My second concern was the inevitable viewing of Mamma Mia. I knew it would happen sooner or later. And tonight is that night, when we will queue up that most danceable, happy time movie. I cringe at the thought of sitting through almost two hours of watching Pierce Brosnan sing. What other post-Bond actor would ever do that? I can’t picture Daniel Craig doing a remake of, say, Dancing in the Rain.

So what about Loni and her New Year’s resolution to get back into fighting shape. Not that she really needs it. But that’s Loni!

I thought I’d share — misery loves company — what’s it been like to be the spouse of someone on such a challenge. Woh is me. Ok, maybe not. After all, I don’t think I could ever “cleanse” for two days on food even astronauts would disapprove of. Little pills. Foul tasting powder drinks. And plenty of plain old water. Yes, I have to hand it her for stepping up to the plate.

I do notice that short fuses and lack of food tend to go hand-in-hand.

As do sudden, interesting outbursts of drama. A chance bump in the kitchen by the fridge as we both grab a snack, for example, would pre-diet be an opportunity for a charming hug (the things I do). But now it’s Loni, middle linebacker. Clint ditched to the side. “I need my eggs!”.

Meaningful conversation is replaced many times with glassy eyed stares. “I’m too tired, and I haven’t eaten in days!”. 

Coincidentally as Loni’s system is apparently cleansed, her brain neurons seems to have become somehow supercharged, like when George in Seinfeld abstained from sex, resulting in increased intelligence.
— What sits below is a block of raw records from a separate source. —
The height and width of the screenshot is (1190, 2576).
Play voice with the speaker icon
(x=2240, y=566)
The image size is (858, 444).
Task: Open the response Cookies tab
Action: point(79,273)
Before I’ve had my first espresso, she’s prepped tax documents. Blogged. Created a PowerPoint for work. Cleaned the office. Reviewed invoices. Planted a tree. And called her mother.

Other times during the day though, it’s hibernation. What better way to fight hunger, than to sleep through it? I like it. Time for some sports on TV. Quiet time to catch up on my to-dos. And a reminder myself to never, ever do anything like Isagenix. My diet of Diet Coke, candy hearts and two glasses of red wine works just fine.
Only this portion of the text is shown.